Monocyte recruitment and activated inflammation are associated with thyroid carcinogenesis in a mouse model

Sunmi Park; Jack Zhu; Grégoire Altan-Bonnet; Sheue-Yann Cheng

Monocyte recruitment and activated inflammation are associated with thyroid carcinogenesis in a mouse model

Am J Cancer Res. 2019 Jul 1;9(7):1439-1453. eCollection 2019.

Authors

Sunmi Park¹, Jack Zhu², Grégoire Altan-Bonnet³, Sheue-Yann Cheng¹

Affiliations

¹ Laboratory of Molecular Biology, Cancer and Inflammation Program, Center for Cancer Research, National Cancer Institute Bethesda, Maryland 20892-4264, USA.
² Cancer Genetics Branch, Cancer and Inflammation Program, Center for Cancer Research, National Cancer Institute Bethesda, Maryland 20892-4264, USA.
³ Immunodynamics Group, Cancer and Inflammation Program, Center for Cancer Research, National Cancer Institute Bethesda, Maryland 20892-4264, USA.

PMID: 31392080
PMCID: PMC6682719

Abstract

Thyroid cancer is the most common endocrine malignancy. Although an association between inflammation and thyroid cancer has long been recognized, a cause-effect relationship at the molecular level has yet to be elucidated. We explored how inflammation could contribute to thyroid carcinogenesis in Thrb^PV/PVPten^+/- mice. The Thrb^PV/PVPten^+/- mouse expresses a dominantly negative thyroid hormone receptor β (denoted as PV) and a deletion of one single allele of the Pten gene. This mutant mouse exhibits aggressive follicular thyroid cancer similarly as in patients. We found significantly increased infiltration of inflammatory monocytes in thyroid tumors of Thrb^PV/PVPten^+/- mice, while no apparent changes in monocyte homeostasis in the bone marrow and blood of tumor-bearing mice.
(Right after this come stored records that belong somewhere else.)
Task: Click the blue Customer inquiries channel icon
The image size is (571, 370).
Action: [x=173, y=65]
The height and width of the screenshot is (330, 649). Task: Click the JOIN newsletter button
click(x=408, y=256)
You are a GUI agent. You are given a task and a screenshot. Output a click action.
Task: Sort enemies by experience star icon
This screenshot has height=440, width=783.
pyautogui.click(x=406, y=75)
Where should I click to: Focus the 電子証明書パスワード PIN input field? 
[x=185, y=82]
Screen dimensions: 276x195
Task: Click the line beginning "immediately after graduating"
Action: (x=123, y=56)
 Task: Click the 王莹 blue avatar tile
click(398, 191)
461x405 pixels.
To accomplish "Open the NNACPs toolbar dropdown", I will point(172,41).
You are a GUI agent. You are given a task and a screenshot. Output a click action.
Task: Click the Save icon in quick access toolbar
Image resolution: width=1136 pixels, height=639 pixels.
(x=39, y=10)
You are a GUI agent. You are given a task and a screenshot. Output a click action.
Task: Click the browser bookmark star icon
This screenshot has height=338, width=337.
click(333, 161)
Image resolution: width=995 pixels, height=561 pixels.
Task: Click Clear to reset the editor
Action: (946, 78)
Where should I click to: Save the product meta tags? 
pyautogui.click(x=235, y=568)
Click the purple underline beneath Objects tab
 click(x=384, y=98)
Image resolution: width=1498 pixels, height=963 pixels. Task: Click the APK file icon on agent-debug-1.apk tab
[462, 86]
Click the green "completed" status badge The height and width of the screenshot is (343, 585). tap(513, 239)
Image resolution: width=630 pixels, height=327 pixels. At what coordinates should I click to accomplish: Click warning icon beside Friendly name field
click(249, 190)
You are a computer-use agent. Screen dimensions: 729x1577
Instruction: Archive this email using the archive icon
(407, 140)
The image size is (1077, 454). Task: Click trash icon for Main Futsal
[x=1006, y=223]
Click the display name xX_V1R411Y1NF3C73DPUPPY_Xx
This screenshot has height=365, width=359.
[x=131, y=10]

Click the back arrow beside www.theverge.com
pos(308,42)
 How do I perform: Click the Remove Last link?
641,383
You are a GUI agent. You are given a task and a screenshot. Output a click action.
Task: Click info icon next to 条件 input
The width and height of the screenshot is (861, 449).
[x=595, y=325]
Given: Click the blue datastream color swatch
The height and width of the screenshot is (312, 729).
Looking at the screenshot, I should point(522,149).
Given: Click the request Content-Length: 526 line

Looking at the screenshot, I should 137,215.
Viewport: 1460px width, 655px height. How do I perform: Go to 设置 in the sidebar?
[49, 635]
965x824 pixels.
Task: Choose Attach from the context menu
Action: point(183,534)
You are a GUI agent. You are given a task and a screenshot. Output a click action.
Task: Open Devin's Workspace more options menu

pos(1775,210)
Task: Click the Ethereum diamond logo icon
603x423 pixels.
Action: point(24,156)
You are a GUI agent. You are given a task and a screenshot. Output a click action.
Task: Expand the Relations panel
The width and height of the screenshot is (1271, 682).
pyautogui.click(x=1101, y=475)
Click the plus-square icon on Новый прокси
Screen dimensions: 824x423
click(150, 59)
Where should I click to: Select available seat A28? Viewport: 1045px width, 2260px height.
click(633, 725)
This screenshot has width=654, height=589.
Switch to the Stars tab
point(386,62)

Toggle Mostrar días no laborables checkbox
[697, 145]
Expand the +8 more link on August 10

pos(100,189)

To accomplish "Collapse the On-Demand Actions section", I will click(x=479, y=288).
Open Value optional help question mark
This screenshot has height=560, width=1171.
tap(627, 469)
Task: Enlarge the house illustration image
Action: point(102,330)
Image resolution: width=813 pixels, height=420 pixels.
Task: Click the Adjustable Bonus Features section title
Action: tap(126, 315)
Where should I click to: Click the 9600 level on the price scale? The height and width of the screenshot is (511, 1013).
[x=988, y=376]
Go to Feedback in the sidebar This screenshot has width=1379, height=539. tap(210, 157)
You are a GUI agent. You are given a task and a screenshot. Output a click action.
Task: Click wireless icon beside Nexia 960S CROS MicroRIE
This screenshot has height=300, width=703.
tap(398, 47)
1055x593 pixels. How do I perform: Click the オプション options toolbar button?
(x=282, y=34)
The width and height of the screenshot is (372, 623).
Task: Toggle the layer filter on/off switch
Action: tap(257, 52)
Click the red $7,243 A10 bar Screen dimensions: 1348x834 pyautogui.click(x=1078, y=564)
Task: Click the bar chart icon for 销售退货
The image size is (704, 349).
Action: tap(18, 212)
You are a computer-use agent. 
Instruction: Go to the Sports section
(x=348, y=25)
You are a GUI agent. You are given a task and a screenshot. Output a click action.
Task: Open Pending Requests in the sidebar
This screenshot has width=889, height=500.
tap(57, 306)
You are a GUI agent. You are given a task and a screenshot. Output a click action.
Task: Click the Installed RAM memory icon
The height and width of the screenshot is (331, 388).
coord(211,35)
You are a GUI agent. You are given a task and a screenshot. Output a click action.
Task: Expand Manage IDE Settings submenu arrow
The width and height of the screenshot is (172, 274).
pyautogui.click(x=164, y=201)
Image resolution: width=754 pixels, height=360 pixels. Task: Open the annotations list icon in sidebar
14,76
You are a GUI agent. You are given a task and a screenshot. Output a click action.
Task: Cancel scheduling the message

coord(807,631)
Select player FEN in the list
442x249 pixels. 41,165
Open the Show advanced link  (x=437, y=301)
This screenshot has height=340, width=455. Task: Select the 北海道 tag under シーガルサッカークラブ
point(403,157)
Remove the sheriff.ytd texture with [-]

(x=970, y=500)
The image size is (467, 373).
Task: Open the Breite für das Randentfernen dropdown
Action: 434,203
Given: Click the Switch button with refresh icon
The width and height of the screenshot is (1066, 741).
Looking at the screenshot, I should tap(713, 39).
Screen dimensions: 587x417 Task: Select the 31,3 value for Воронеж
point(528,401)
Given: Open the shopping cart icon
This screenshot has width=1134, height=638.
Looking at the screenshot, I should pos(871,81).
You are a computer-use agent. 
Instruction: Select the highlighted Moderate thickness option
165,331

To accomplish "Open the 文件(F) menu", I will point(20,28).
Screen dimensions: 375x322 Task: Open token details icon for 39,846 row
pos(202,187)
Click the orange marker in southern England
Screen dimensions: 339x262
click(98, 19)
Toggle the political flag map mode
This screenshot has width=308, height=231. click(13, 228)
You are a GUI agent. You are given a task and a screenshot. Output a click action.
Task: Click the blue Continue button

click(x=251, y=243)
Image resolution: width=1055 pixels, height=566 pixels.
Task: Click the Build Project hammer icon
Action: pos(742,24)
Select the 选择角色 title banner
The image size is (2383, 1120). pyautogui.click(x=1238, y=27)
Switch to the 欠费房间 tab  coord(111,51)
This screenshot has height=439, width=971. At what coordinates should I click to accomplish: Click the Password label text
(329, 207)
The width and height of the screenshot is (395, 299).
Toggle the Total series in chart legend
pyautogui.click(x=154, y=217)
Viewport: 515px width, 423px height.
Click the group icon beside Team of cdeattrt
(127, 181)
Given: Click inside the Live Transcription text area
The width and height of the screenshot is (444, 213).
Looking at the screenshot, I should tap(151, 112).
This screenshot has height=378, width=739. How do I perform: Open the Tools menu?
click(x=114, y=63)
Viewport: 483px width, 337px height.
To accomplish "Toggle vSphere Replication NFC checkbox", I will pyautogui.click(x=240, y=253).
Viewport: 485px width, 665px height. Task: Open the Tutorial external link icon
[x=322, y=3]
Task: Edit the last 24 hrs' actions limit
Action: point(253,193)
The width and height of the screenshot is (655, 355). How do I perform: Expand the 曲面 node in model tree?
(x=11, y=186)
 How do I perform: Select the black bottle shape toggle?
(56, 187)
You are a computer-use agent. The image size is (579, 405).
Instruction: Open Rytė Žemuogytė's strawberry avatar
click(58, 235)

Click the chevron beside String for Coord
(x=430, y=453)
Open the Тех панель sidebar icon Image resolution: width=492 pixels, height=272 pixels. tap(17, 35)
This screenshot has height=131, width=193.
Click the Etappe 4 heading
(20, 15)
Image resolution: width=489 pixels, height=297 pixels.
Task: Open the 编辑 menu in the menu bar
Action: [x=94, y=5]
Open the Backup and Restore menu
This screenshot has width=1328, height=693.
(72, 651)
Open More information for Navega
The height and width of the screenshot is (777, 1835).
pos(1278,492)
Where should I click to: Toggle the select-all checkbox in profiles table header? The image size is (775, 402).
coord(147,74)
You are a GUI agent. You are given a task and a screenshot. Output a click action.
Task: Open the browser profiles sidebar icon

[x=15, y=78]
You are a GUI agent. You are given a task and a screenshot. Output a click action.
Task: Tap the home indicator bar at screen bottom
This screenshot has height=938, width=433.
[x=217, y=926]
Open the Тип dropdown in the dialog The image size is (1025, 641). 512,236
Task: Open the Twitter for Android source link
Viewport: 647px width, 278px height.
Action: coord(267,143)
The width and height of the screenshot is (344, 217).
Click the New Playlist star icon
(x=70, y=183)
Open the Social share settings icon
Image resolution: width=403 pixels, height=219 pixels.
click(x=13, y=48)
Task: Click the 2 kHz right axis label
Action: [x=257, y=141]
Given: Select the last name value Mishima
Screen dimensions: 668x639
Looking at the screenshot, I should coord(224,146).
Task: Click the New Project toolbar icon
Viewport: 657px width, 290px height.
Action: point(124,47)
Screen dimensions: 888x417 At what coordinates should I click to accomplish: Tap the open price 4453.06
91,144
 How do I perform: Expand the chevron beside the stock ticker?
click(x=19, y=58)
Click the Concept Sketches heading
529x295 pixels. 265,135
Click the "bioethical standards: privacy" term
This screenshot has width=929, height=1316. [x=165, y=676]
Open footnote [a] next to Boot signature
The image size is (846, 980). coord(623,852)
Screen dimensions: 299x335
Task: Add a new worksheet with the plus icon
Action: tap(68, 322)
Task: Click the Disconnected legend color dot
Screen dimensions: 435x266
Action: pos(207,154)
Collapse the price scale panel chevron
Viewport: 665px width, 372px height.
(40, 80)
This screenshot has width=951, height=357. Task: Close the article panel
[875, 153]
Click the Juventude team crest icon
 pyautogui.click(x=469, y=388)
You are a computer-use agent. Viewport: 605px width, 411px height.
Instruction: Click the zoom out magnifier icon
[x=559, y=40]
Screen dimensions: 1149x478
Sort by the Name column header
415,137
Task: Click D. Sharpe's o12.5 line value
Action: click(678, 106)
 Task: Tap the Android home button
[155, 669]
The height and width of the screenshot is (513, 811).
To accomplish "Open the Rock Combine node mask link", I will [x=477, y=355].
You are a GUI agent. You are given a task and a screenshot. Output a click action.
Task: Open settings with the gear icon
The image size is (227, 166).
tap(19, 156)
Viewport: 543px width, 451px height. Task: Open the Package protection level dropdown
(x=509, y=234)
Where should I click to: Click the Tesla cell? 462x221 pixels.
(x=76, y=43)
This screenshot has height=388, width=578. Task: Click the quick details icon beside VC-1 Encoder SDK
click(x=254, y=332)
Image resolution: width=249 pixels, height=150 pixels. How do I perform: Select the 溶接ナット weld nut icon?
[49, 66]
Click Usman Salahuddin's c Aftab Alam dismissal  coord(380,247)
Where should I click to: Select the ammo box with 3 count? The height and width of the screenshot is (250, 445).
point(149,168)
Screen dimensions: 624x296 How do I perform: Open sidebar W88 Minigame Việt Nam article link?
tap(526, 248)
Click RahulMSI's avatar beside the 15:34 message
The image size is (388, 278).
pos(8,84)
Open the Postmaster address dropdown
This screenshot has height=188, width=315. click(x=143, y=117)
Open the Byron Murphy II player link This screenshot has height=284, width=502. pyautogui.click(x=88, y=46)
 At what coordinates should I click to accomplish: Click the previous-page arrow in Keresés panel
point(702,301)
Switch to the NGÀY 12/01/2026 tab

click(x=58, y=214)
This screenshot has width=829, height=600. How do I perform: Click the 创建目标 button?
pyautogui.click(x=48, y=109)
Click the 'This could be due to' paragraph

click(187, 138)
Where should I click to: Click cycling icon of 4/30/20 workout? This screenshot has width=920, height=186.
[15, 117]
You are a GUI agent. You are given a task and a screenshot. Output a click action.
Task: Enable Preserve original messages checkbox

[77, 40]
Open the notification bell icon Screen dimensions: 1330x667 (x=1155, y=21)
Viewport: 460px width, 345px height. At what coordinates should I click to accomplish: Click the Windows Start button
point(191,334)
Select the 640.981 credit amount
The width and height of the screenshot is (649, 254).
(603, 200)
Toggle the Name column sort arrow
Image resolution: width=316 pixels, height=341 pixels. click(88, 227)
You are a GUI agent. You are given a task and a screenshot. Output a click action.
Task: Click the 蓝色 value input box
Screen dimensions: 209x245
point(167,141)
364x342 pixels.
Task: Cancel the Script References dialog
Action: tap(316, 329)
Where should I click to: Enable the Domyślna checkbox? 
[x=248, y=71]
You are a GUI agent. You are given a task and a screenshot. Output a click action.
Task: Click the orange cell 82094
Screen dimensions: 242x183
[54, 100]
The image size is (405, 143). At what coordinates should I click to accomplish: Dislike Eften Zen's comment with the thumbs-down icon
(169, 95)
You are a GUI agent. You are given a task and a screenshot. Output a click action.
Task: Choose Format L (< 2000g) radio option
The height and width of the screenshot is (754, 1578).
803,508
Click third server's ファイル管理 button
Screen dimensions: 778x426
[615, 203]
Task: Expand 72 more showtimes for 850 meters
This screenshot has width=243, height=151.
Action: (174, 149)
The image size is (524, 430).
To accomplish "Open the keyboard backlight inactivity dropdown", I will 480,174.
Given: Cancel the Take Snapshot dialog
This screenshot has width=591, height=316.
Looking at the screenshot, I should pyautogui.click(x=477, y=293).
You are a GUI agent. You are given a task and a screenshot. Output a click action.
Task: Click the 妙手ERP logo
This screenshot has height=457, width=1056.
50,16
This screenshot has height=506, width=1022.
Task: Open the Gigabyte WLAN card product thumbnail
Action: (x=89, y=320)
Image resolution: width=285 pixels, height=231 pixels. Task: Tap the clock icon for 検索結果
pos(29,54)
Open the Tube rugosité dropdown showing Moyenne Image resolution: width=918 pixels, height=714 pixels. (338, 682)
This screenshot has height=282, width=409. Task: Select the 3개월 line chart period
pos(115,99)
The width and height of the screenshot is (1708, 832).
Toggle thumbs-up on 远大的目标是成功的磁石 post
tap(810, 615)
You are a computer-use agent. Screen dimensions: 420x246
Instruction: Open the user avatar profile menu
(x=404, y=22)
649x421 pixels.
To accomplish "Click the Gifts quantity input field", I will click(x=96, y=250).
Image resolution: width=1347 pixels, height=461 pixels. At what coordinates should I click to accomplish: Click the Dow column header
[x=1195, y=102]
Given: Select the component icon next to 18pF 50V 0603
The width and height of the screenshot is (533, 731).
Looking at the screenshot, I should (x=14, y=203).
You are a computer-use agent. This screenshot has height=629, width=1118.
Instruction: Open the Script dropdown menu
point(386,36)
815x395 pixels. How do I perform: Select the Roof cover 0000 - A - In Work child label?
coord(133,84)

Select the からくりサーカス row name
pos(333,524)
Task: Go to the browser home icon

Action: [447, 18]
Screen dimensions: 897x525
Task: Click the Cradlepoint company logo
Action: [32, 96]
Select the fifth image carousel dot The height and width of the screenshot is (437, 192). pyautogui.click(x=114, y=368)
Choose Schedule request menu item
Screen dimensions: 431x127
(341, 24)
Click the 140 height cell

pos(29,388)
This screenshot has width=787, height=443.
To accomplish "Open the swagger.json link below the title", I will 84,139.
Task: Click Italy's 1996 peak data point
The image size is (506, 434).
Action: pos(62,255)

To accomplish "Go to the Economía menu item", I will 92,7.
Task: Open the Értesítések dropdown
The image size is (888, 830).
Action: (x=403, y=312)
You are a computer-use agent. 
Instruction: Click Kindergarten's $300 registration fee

Using global gene expression profiling, we found altered expression of inflammation mediators in that the expression of Ptgs1, Sphk1, OPN, Chil1, Tnfrsf18, IL6, and Ccl12 genes was significantly increased and expression of Kit, Ly96, Ephx2, CD163, IL15, and Ccr2 was significantly decreased. Subsequent validation of the gene expression by mRNA analysis prompted us to further delineate the inflammatory role of osteopontin (OPN) in thyroid carcinogenesis because of its critical role in monocyte/macrophage functions and proinflammatory responses. We found that the protein abundance of OPN and its receptor, integrin β1, was highly increased and, concurrently, the downstream effectors AKT and NF-κB were significantly elevated to drive thyroid tumor progression of Thrb^PV/PVPten^+/- mice. These results demonstrated that increased inflammation driven by elevated expression of immune-related genes and cytokines promoted thyroid cancer progression. Importantly, we uncovered OPN as a novel regulator in inflammatory response during thyroid carcinogenesis. These preclinical findings suggested that OPN can be a potential target for thyroid cancer therapy via modulation of inflammatory signaling.

Keywords: AKT signaling; Inflammation; activated monocytes; apoptosis; cDNA microarrays; integrins; osteopontin; thyroid cancer.